There are a lot of different AI algorithms, with none being superior over the others for their specific task. The authors found that most techniques gave comparable SE, SP, and accuracy. It is more important to choose the right patient features or input data and perform preprocessing of the data to be used.47-49 Because a large number of different algorithms were used, it was difficult to compare them. It is important avoid deviation in the different algorithms to keep track of the focus: implementation in the clinical setting. In an ideal situation, the authors would like to have an algorithm that would be able to calculate the same values (in case of calculating ventricle volumes) as an imaging physician would. Bigger and more diverse datasets are needed to train the algorithms better and to be applicable to every patient in clinic. A limitation of current algorithms is that even though the accuracy, SE, and SP can be high, mistakes can still occur. This raises questions regarding the extent to which physicians should trust the algorithm and what safeguards are in place if the conclusion of the algorithm is incorrect. However, these questions are beyond the scope of the current review.

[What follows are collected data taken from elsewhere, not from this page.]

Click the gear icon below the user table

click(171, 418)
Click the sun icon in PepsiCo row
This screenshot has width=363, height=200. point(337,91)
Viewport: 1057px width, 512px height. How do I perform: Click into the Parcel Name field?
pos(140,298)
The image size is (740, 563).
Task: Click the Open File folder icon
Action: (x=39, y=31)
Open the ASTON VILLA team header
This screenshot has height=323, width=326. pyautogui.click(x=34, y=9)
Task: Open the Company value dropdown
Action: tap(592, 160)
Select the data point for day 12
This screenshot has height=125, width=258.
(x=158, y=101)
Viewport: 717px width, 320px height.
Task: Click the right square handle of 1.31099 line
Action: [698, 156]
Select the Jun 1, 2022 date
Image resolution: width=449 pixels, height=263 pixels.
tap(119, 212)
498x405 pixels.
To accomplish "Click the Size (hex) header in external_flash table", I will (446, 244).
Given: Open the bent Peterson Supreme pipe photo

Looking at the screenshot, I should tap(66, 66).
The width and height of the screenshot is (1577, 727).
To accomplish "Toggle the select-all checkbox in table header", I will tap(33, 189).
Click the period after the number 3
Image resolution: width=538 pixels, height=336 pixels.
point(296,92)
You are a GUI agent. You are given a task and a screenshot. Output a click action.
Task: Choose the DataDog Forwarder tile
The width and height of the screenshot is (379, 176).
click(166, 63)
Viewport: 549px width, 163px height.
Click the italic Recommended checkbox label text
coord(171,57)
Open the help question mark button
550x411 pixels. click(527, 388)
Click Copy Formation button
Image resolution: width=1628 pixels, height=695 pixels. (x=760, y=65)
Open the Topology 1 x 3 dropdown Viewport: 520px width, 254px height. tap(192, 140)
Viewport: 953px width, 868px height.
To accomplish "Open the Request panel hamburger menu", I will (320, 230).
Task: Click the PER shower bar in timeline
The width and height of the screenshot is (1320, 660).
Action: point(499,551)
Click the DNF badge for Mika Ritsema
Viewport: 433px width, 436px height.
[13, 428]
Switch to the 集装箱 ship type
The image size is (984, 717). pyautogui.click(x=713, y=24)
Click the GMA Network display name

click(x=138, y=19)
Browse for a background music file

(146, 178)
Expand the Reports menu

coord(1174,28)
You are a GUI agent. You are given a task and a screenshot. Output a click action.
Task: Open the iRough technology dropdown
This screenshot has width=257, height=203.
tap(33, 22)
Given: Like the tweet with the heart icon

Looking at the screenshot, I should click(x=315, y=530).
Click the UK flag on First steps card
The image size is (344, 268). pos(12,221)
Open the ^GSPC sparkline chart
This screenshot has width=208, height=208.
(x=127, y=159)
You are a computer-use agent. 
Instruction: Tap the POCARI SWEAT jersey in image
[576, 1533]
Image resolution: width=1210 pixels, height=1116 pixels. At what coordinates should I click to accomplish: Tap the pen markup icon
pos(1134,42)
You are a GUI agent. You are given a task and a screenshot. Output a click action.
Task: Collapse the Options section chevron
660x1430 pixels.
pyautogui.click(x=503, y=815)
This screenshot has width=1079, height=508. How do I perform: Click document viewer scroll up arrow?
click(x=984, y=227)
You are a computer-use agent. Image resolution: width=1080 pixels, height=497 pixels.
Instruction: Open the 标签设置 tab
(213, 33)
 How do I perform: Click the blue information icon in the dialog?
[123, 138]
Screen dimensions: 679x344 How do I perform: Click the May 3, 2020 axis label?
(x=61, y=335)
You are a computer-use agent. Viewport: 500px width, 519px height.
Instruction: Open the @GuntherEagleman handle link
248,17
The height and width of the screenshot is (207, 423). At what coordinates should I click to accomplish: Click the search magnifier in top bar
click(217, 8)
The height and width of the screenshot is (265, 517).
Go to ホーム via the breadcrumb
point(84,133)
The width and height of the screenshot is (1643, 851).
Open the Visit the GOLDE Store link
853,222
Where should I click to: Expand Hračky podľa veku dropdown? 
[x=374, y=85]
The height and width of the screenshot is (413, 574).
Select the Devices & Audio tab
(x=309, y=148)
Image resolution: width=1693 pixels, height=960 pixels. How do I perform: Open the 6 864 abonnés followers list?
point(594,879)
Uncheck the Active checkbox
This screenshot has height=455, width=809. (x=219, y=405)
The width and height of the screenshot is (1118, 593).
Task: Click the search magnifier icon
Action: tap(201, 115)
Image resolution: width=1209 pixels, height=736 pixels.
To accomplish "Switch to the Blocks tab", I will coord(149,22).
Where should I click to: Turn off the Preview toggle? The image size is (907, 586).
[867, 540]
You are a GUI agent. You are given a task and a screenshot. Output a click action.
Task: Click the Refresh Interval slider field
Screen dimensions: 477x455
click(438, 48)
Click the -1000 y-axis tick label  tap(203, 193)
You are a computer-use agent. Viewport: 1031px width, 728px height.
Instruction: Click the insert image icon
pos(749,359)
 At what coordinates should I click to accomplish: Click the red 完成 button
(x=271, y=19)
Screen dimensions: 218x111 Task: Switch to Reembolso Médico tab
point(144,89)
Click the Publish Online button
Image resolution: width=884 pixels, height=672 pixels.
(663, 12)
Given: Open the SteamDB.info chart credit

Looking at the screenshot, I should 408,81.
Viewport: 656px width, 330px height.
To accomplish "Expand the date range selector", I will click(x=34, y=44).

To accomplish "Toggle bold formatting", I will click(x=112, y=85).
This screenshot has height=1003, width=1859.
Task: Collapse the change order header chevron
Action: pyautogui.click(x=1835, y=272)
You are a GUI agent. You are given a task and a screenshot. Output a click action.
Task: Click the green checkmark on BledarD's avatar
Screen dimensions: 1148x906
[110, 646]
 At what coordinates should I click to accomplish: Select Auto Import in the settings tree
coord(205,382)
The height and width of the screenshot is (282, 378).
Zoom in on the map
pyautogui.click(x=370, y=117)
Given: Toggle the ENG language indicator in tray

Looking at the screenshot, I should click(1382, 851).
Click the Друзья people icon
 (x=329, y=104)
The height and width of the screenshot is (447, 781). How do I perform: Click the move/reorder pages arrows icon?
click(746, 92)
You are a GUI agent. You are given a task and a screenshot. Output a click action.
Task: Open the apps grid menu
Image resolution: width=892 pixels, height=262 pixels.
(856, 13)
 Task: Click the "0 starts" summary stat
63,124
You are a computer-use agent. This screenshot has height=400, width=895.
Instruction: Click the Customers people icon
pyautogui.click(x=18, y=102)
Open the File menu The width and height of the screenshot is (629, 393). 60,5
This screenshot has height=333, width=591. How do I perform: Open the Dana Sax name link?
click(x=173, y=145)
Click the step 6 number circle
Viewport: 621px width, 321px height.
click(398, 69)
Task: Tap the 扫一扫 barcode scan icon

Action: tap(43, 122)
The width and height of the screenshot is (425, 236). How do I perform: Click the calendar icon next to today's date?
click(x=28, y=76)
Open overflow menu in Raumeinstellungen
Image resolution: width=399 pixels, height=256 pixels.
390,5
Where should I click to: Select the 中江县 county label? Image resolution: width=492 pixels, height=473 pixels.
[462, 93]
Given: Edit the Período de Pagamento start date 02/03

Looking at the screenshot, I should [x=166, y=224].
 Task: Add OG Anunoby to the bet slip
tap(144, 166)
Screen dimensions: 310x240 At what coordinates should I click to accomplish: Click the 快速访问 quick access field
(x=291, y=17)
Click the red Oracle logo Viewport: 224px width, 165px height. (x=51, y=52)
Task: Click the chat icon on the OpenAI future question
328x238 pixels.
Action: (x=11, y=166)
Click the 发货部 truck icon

AI algorithms are increasingly applied in healthcare and draw a lot of attention given the large potential the technology promises. Results of recent studies on AI algorithms in patients with CHD indeed show promising results, as the algorithms aid analysis of ECG, cardiac imaging, and helps to predict outcomes. However, current data on AI algorithms in patients with CHD is still limited and larger scale studies are warranted to provide algorithms that could assist physicians better in the future with high SE, SP, and accuracy.